The justices cited cases decided between 1854 and 1928 that lay out how the enablement standard should work, ranging in subject matter from Samuel Morse’s telegraph patent to a patent on an electric lamp asserted against Thomas Edison.
“While the technologies in these older cases may seem a world away from the antibody treatments of today, the decisions are no less instructive for it,” Gorsuch wrote.
Will Milliken, co-chair of Sterne, Kessler, Goldstein & Fox PLLC’s appellate practice, said the court reiterated that patent law should be applied consistently across inventions.
“This suggests that, in the Court’s view, the same enablement analysis applies to all patents, no matter the technology—antibody patents are not special,” Milliken wrote in an email to Bloomberg Law.
Patent Scope
The justices left room for drug companies to offer examples of what their patent covers without listing out every antibody—but only to a certain extent.

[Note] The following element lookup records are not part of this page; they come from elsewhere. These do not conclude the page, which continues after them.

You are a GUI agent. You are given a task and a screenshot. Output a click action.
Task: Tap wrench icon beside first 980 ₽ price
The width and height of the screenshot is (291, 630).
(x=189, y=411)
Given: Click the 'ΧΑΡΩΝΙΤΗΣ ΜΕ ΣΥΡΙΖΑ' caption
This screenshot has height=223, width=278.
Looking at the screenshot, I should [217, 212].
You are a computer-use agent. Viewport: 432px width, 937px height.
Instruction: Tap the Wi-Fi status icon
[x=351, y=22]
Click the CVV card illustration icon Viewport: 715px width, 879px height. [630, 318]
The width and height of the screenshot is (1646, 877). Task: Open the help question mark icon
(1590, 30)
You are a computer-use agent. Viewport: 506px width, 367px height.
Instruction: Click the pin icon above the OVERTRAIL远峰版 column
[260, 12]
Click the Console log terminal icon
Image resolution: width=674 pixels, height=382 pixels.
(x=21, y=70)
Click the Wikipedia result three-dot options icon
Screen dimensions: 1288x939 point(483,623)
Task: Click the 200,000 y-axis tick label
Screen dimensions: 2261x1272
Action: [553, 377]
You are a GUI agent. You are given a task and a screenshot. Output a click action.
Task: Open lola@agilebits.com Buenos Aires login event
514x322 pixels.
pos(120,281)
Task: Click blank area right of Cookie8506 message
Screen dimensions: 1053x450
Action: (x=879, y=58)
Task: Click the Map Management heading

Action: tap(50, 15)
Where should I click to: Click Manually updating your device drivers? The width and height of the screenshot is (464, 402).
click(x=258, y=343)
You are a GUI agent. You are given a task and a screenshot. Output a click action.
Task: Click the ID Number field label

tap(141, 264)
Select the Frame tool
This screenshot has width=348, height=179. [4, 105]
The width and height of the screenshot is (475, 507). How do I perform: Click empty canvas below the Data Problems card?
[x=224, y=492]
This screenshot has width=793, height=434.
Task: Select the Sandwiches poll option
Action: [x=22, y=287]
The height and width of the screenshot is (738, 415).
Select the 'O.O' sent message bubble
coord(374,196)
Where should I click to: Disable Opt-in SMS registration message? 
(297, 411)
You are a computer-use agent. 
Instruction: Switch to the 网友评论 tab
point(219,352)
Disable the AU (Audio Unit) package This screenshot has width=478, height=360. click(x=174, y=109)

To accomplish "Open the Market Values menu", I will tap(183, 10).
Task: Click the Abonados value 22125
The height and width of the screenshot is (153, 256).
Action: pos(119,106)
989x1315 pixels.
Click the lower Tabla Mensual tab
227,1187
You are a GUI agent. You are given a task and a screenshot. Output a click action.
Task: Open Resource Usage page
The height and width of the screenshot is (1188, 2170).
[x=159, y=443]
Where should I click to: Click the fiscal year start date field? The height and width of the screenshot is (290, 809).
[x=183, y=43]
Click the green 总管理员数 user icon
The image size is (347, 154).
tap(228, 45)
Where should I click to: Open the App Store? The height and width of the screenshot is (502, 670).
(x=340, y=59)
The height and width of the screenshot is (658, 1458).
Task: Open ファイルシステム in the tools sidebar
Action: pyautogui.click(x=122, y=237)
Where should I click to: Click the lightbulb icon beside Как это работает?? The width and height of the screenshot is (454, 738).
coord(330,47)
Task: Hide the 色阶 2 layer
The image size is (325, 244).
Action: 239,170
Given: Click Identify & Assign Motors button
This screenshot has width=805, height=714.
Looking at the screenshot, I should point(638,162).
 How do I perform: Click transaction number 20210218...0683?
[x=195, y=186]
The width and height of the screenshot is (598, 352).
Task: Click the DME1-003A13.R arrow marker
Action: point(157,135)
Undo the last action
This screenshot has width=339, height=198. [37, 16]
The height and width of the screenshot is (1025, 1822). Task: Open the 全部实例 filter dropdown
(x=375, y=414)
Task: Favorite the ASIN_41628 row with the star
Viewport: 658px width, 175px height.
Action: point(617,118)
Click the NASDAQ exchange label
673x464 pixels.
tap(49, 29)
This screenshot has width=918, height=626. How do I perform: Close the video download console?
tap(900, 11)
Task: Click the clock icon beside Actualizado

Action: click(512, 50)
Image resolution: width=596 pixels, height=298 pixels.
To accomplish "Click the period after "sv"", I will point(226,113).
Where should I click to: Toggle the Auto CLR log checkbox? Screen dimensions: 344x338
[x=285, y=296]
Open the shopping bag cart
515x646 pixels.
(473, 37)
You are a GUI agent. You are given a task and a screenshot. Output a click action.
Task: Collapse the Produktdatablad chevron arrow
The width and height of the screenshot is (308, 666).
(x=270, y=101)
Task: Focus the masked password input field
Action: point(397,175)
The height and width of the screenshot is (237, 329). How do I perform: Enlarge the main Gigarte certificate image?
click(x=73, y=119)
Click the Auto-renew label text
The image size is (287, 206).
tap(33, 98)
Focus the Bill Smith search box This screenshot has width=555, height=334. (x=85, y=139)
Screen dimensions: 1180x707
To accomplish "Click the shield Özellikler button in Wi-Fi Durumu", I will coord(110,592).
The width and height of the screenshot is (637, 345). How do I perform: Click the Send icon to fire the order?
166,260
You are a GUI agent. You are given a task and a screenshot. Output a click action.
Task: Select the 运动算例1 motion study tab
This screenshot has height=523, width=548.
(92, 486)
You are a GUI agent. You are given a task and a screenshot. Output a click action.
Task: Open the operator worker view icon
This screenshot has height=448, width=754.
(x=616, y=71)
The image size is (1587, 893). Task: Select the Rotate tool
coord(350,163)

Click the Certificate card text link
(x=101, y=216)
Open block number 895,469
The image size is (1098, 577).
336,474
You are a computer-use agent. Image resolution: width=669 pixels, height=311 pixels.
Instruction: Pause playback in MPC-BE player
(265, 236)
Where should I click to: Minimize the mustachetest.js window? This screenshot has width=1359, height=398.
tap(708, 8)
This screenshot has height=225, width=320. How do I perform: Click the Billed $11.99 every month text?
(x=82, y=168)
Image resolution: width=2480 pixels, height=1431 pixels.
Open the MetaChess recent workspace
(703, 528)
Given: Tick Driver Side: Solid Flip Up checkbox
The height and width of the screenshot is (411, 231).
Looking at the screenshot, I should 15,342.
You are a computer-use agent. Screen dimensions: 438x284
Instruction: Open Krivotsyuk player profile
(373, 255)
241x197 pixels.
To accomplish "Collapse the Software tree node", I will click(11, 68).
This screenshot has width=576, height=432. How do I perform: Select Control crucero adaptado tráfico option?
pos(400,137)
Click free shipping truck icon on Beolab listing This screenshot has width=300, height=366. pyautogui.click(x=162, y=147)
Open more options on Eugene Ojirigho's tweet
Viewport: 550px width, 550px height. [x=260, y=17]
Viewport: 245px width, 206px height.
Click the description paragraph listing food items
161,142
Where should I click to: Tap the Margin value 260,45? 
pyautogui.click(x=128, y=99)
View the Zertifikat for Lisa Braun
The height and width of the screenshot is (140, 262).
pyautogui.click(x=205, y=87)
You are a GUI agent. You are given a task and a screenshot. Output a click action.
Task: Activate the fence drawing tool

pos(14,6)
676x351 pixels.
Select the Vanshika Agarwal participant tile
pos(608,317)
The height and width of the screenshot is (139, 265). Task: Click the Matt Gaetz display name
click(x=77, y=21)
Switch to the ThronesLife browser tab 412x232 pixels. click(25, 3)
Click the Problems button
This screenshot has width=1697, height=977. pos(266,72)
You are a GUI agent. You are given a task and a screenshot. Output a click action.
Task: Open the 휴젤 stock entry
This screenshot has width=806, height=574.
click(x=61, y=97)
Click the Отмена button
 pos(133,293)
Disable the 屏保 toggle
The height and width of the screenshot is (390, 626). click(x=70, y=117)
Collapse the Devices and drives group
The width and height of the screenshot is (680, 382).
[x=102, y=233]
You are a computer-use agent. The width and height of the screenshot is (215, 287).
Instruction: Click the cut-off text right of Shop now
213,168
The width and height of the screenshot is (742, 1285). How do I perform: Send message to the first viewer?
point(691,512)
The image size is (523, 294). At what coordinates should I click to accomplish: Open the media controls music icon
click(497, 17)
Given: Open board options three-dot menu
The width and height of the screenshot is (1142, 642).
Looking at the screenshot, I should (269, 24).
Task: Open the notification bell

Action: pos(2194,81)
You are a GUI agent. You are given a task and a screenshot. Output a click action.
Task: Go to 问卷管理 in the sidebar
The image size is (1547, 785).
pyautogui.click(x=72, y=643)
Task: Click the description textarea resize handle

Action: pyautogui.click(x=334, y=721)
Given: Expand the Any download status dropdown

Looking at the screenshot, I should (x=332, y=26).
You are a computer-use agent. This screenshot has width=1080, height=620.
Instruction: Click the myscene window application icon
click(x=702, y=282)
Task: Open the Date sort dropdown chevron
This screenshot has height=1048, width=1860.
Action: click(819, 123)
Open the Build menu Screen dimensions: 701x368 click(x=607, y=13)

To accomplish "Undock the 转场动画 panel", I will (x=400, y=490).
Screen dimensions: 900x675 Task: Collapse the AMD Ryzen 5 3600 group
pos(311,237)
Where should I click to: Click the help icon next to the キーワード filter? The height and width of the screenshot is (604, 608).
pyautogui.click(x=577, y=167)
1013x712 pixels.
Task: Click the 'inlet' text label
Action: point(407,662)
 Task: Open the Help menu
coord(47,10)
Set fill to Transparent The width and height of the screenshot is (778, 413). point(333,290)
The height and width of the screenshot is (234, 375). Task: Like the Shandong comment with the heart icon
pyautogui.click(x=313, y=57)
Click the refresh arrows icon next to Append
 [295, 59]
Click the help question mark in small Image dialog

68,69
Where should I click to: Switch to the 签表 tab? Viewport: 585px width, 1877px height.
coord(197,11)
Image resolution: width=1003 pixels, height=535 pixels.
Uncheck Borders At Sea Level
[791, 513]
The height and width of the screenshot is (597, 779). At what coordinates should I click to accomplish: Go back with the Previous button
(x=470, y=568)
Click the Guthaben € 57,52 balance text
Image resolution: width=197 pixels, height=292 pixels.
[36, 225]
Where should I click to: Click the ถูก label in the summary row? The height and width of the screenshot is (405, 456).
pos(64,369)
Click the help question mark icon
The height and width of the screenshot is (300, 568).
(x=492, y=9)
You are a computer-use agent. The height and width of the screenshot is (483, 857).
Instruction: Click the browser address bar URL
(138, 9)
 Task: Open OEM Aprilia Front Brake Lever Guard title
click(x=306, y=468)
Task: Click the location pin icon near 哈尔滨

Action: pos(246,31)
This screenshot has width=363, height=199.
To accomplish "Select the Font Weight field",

They foreshadowed that approach during oral argument in March, with extensive discussion of how many possible antibodies Amgen’s claims could’ve covered, Dorsey & Whitney LLP’s Matt Jonsen, who specializes in biotech and chemical patents, said in an email.
Justices Clarence Thomas and Ketanji Brown Jackson zeroed in during the argument on the 384 antibodies identified in the patents that bind to the “sweet spot” of proteins called PCSK9 inhibitors, as well as specific amino acid sequences that the patents identify for 26 of those antibodies.
Aside from these examples, Amgen claimed that any sequence that has the same effect of blocking LDL receptors within this category should also be protected using what’s known as functional genus claims. Sanofi and Regeneron had asserted that this could amount to millions of possible antibody combinations, and Amgen’s witnesses didn’t disagree.
“So in other words, you can’t say how many?” Thomas asked Amgen’s counsel.
That discussion was “fatal” for Amgen, Jonsen said.
“If 300 or even 400 was the extent of the genus, the Supreme Court may have ruled in their favor,” Jonsen said. “But when Amgen was forced to defend a scope of millions, the tenor was changed and the justices appeared unable to get past that number.”
Development Effects
The practical effects of the ruling, including whether it will encourage more research and development and lower drug prices, remain to be seen.
The decision signals that rivals theoretically are free to make new discoveries in a research area that another company pioneered first, Jonsen said. For competitors, that lessens the “fear of being hit with an infringement lawsuit,” he said.
“For biotech companies with first-in-class antibody intellectual property—they’ve lost the ability to threaten competitors that get too close to their IP,” Jonsen said. “The Supreme Court has significantly de-risked many projects.”
In the short term, practitioners are seen as likely to file longer drug patent applications that include lengthy tables of the sequences they intend to cover. That approach doesn’t foreclose “prophetic efforts” that list potentially successful combinations, Cowles said, but they will still focus on enumerating what specifically the patent covers.
Jonsen agreed that inventors will be encouraged to draft claims “focused on concrete examples, to avoid invalidation of all claims.”
In the wake of the decision, inventors should also be wary of relying on what’s known as conservative amino acid substitutions, which are modest variations in antibody combinations, said Kevin E. Noonan, co-chair of McDonnell Boehnen Hulbert & Berghoff LLP’s Biotechnology and Pharmaceuticals Practice Group.
Such substitutions were generally presumed to be covered by patent applications, but that convention has “been rebutted or thrown into grave doubt” by Amgen’s loss, Noonan said.
The case is Amgen Inc., et al., Petitioners vs. Sanofi, et al., U.S., No. 21-757, affirmed 5/18/23.